Retype each of the entries below exactly as written.

**Input for this task**
═══

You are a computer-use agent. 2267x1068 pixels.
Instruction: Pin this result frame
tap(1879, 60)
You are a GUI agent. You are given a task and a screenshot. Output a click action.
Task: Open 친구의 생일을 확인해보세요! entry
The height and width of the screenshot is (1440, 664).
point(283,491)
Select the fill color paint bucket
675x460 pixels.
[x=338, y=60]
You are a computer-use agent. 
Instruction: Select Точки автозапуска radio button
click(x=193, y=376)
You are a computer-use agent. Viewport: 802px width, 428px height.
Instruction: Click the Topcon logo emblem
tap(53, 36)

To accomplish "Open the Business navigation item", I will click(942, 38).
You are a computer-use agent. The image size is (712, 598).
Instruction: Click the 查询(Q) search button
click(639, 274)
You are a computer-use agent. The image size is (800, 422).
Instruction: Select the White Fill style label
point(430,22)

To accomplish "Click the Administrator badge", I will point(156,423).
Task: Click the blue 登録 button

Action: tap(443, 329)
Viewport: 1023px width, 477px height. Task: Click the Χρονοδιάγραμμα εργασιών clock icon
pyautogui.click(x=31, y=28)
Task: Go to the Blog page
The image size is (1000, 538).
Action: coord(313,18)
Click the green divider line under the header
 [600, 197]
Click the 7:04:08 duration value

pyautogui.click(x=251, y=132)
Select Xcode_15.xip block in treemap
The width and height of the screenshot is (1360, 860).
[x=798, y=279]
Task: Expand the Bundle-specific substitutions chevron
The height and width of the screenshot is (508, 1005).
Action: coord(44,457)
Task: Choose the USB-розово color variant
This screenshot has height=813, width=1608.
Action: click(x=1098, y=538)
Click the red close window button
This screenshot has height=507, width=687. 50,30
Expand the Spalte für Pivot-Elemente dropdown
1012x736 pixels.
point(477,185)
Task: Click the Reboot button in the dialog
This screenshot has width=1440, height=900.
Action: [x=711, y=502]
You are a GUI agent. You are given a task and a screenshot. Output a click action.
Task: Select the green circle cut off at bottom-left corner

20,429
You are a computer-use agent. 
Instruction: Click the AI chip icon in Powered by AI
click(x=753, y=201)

═══

**Solved problem**
You are a computer-use agent. 2267x1068 pixels.
Instruction: Pin this result frame
tap(1879, 60)
You are a GUI agent. You are given a task and a screenshot. Output a click action.
Task: Open 친구의 생일을 확인해보세요! entry
The height and width of the screenshot is (1440, 664).
point(283,491)
Select the fill color paint bucket
675x460 pixels.
[x=338, y=60]
You are a computer-use agent. 
Instruction: Select Точки автозапуска radio button
click(x=193, y=376)
You are a computer-use agent. Viewport: 802px width, 428px height.
Instruction: Click the Topcon logo emblem
tap(53, 36)

To accomplish "Open the Business navigation item", I will click(942, 38).
You are a computer-use agent. The image size is (712, 598).
Instruction: Click the 查询(Q) search button
click(639, 274)
You are a computer-use agent. The image size is (800, 422).
Instruction: Select the White Fill style label
point(430,22)

To accomplish "Click the Administrator badge", I will point(156,423).
Task: Click the blue 登録 button

Action: tap(443, 329)
Viewport: 1023px width, 477px height. Task: Click the Χρονοδιάγραμμα εργασιών clock icon
pyautogui.click(x=31, y=28)
Task: Go to the Blog page
The image size is (1000, 538).
Action: coord(313,18)
Click the green divider line under the header
 [600, 197]
Click the 7:04:08 duration value

pyautogui.click(x=251, y=132)
Select Xcode_15.xip block in treemap
The width and height of the screenshot is (1360, 860).
[x=798, y=279]
Task: Expand the Bundle-specific substitutions chevron
The height and width of the screenshot is (508, 1005).
Action: coord(44,457)
Task: Choose the USB-розово color variant
This screenshot has height=813, width=1608.
Action: click(x=1098, y=538)
Click the red close window button
This screenshot has height=507, width=687. 50,30
Expand the Spalte für Pivot-Elemente dropdown
1012x736 pixels.
point(477,185)
Task: Click the Reboot button in the dialog
This screenshot has width=1440, height=900.
Action: [x=711, y=502]
You are a GUI agent. You are given a task and a screenshot. Output a click action.
Task: Select the green circle cut off at bottom-left corner

20,429
You are a computer-use agent. 
Instruction: Click the AI chip icon in Powered by AI
click(x=753, y=201)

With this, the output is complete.